>> begin SELECTED PASSAGE
2. That man can only subsist by hard labour, the ground being cursed because of his part in the fall. “In the sweat of thy face shalt thou eat bread” (Gen. 3:19).
We shall now see how Socialism aims at upsetting these basic laws, and once they are upset things cannot go on much longer. We shall see how at last a long-suffering God will interpose and bring in Theocracy, as at the beginning. Theocracy will prove the only cure for the world’s woes.
We quote from Wm. Godwin’s Political Justice. When first printed in 1793 it made a tremendous sensation. It was so far in advance of the times that the book was allowed to go out of print, but recent events have brought conditions within measurable distance of its teaching, and a second edition was called for in 1918.
Godwin says:
“Half an hour a day seriously employed in manual labour by every member of the community would sufficiently supply all the whole with necessaries” (p. 74).
What a bait to dangle before the lazy! Already hours are considerably reduced and wages increased. And the demand still is for shorter hours and still higher wages. It has been stated that if man had nothing to do, in three generations his vices engendered by idleness would extirpate the race. Once let the agitator persuade the working man that an hour or two’s work in the day will provide all he wants, and he will blindly strike for it. They little dream they will get no golden eggs when once they have killed the goose that lays them.
That this is no wild surmise the following extract will prove. Writing of the general strike syndicalists advocate, an English sympathizer says:
“Within a week the useful, productive classes, once mere wage earners, would be master of the situation. There would be no fear of starvation, for they could take possession of the food supplies, and of the land as the source of further food supplies” (The Crusade, p. 143).
>> end SELECTED PASSAGE
>> begin DATASET CONTENT
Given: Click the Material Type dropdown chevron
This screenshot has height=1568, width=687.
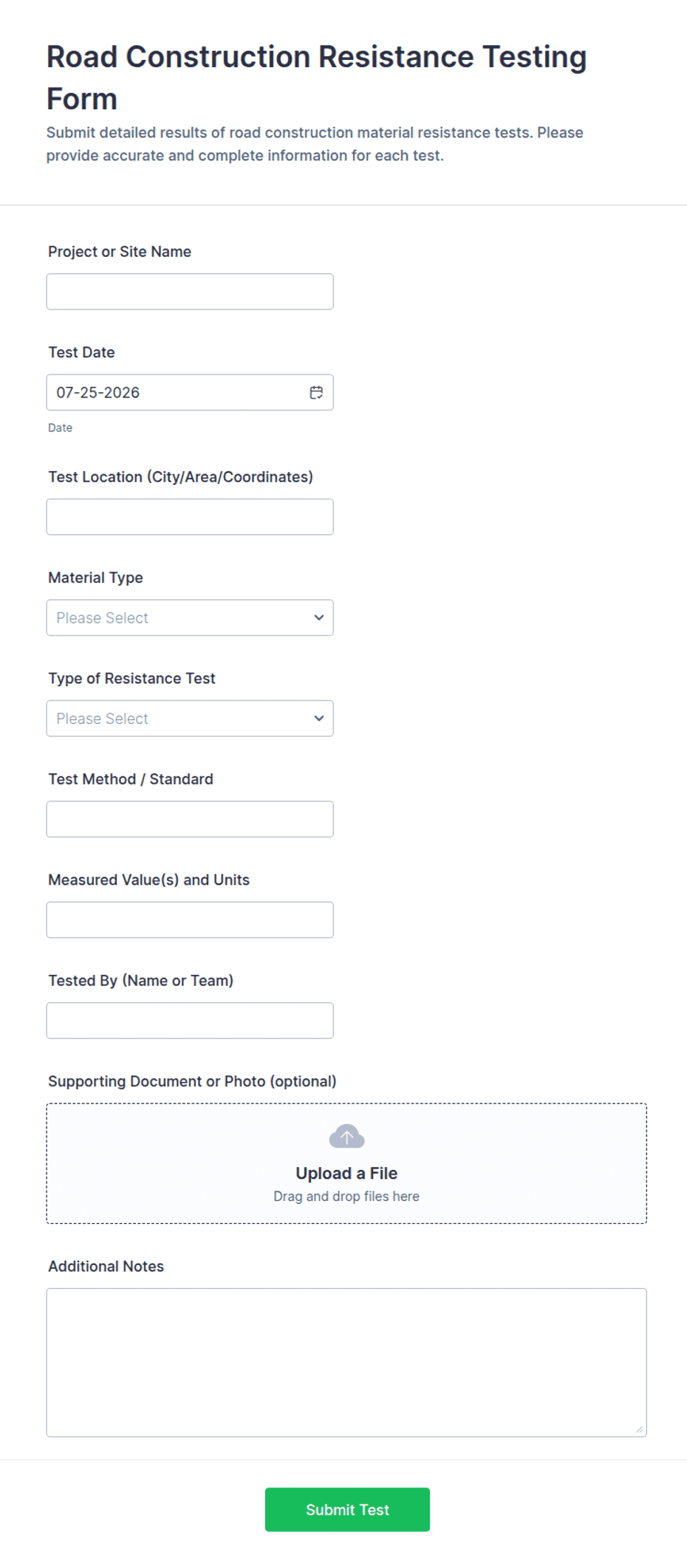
>> end DATASET CONTENT
_WRITTEN REQUEST A_
From the passage on socialism and Godwin's Political Justice, copy word for word the part that opens with the words containing "We shall now" and closes with "the world’s woes.".
_WRITTEN REQUEST B_
Write the next part of the passage on socialism and Godwin's Political Justice, picking up after its final sentence.

_EXERCISE OUTPUT A_
We shall now see how Socialism aims at upsetting these basic laws, and once they are upset things cannot go on much longer. We shall see how at last a long-suffering God will interpose and bring in Theocracy, as at the beginning. Theocracy will prove the only cure for the world’s woes.

_EXERCISE OUTPUT B_
And when “the useful productive classes” shall have rifled the shops, stolen the food supplies and the land, what inducement will anyone have to produce food? The hungry and improvident would take violent possession of anything produced. The hardworking would work for the lazy; the provident would provide for the improvident. Would the provident be provident under such conditions? The result would be absolute disorganization of every kind; men would be reduced to a mere savagery, or become like the wild beasts, who pick up their food how and where they can.
That the working man is travelling he knows not whither is borne out by the following extract from the pen of one of the most active of the French syndicalists:
“Directly we think of definite aim endless disputes arise. Some will say that their aims will be realized in a society without government. Others say that they will be realized in a society elaborately governed and directed. Which is right? I wait to decide whither I am going until I have returned from the journey, which will itself have revealed whither I am actually going” (The Crusade, p. 143).
Poor man! Where are his brains to write such arid folly as this? He talks of returning from the journey the direction of which he does not know till his arrival at his destination will have informed him.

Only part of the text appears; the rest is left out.